Des scènes violentes, filmées par la chaîne Al Jazeera. D’autres vidéos montrent que la police a eu recours à son canon à eau pour chasser les manifestants regroupés le long de la route 60.

 

Au même moment, en vieille ville, un cordon de police barre l’entrée de la rue du patriarcat grec-catholique, où se situe la cathédrale melkite qui accueille les funérailles. « L’armée israélienne demande aux gens s’ils sont chrétiens ou musulmans. Si vous êtes musulman, vous n’êtes pas autorisé à entrer », explique Younès après s’être fait refoulé.
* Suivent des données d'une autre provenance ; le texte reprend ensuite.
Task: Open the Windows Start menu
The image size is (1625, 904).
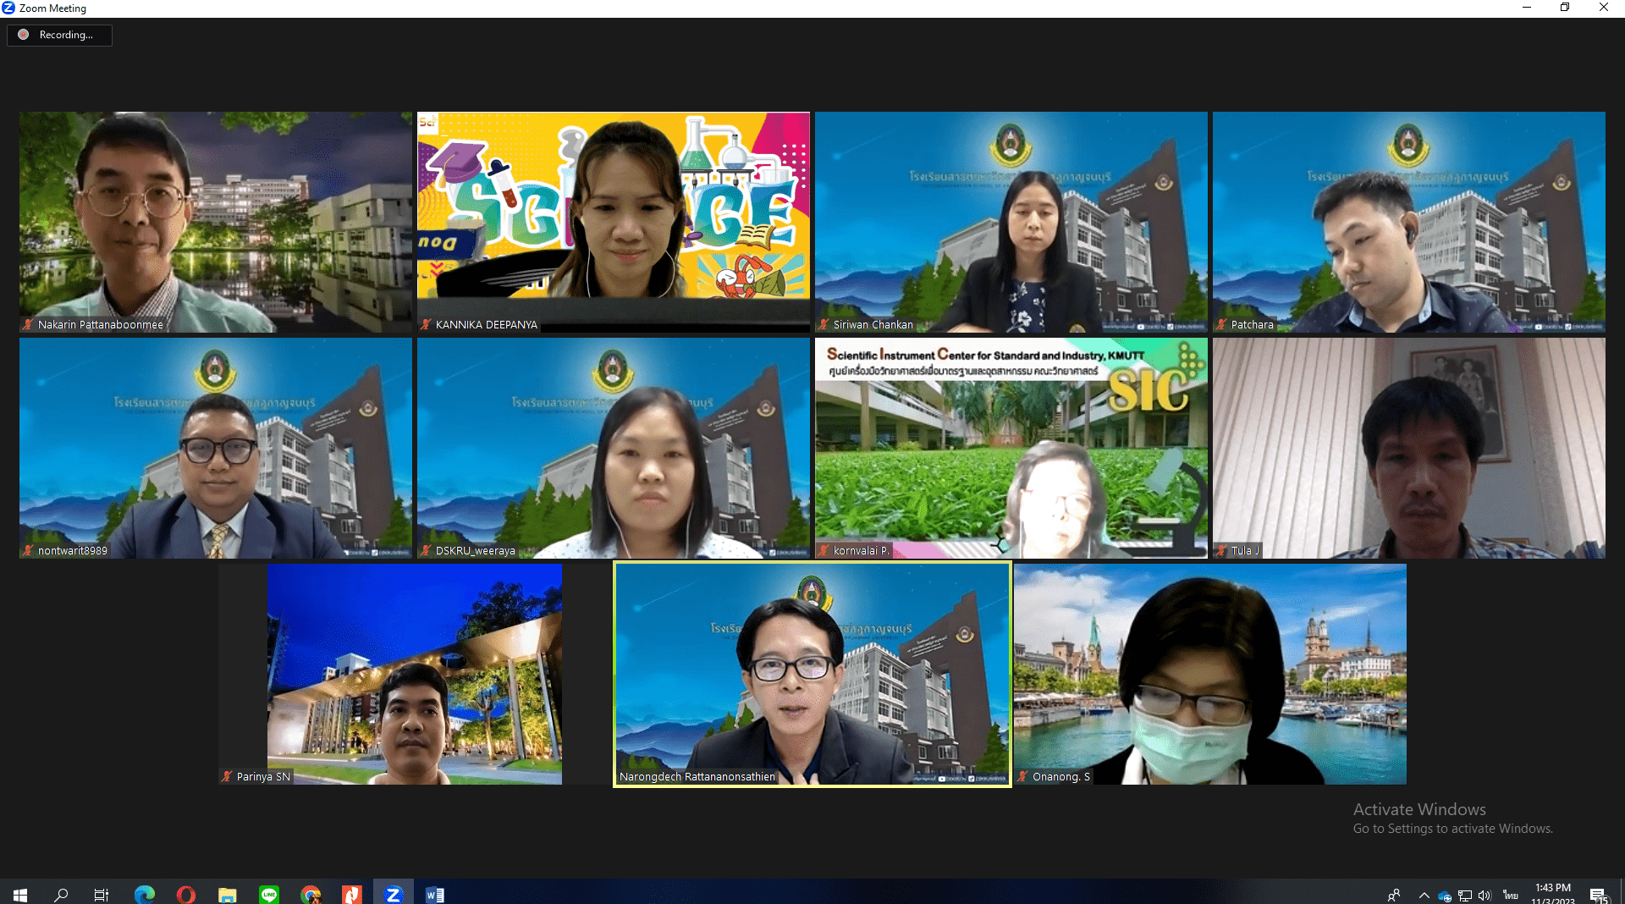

Ce palestinien musulman est venu spécialement du nord d’Israël exprès pour l’enterrement : « On connaissait tous Shireen. Elle était ce visage familier qui a raconté pendant 25 ans le conflit, les intifadas. Et elle est morte en racontant ce qui se passe à Jénine. Elle est devenue un symbole de la Palestine, peu importe qu’on soit musulman ou chrétien », appui le quarantenaire.

Jérusalem s’est habillée aux couleurs de Shireen. Guirlandes et poster à son effigie ont été accrochés dans les rues. Un dernier hommage qui prend un goût amer quand une des affiches est interdite par la police. Y figure des vers du poète palestinien Mahmoud Darwich mentionnant le mot « Palestine ».

Emotions et fierté

Le corbillard traverse la porte de Jaffa vers 14h15 et file en direction de la cathédrale grecque-catholique au son des slogans scandés par la foule : « Notre vie et notre sang sont pour toi, martyr », « Musulmans et chrétiens, tous ensemble pour Shireen ». L’église est bondée. Des représentants diplomatiques de différents pays ont fait le déplacement, dont René Trocaz, Consul Général de France à Jérusalem.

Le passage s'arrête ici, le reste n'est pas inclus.